In late 1874, Bosco began his own photography studio as “Bosco & Megler.” (Alex J. Megler) Both of Portland’s 1875 directories, compiled late 1874, list the studio. Advertising began on February 13, 1875 in the Oregonian “Bosco and Megler Photographers, No. 127 and 129 First Street, Portland, Oregon, This New and Magnificent Establishment Has Superior Facilities, and Produces as Fine Work as any on the Coast. All Work Warranted. Only one Flight of Stairs.” The location was in Monastes’ building at First and Morrison. In March, 1875, they announced they had a “new solar camera.” This was an early enlarger that was mounted on the rooftop and focused the sun’s rays through a condenser lens to make enlargements directly from a negative (rather than making an enlarged copy negtive.) In addition to portraiture, Bosco & Megler also did view work and published stereocards, which are very rare.

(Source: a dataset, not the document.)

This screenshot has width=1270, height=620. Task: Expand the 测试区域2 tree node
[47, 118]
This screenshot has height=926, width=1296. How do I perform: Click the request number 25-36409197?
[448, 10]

Bosco & Megler’s studio lasted less than 8 months. They were not successful in the photography business. The Oregonian of August 18, 1875 noted “Buchtel and Stolte have opened in their large, elegant and convenient rooms in Goodnough’s new building. First and Morrison streets. The rooms were arranged especially for the business and will rank with the best in the country. The firm have recently purchased the business of Bosco and Megler and engaged the services of Mr. Bosco, whose reputation is A No. 1 as photographer.” Actually, what happened is photographer Dennie Hendee (q.v.) took over the building, and perhaps got some of the equipment. Buchtel probably bought what equipment and supplies were leftover. (The author has seen B & M photograph mounts overprinted with Buchtel’s imprint.)
Bosco’s employment with Buchtel was probably very intermittant. Next month, in September, Bosco went on tour as a magician. He was in Seattle in September and Victoria in January, 1876. On October 27, 1876, Bosco was in San Francisco and registered in the city’s Great Register that he was a photographer, born in Germany, was currently a resident of the Lick House, and was 30 years old. In September and October 1877, he was reported as touring mining camps in Montana. He died a year later in New Orleans. His obituary appeared in the October 19, 1878 Seattle Intelligencer and noted “Died- We have heretofore neglected to mention that among the victims of the yellow fever scourge, well known on this coast, who recently been carried away at New Orleans, was Carl Bosco. Mr. Bosco was a photographer by profession, but is better known as a showman in the magic art. He made a tour of the Sound in this line of business in 1871, and made friends and acquaintances.”
Alex J. Megler left Portland after the studio was sold. He moved to Astoia, where he had previously lived since 1865, and by May 1887 was co-owner of the Occident Hotel. In 1879 a newspaper correspondent remarked “Mr. Megler … is one gentleman out of a thousand that understands entertaining guests, and will succeed.” The hotel became famous and Megler was frequently mentioned in society columns as he traveled. He died in San Francisco on August 29, 1900. He was returned to Astoria for burial.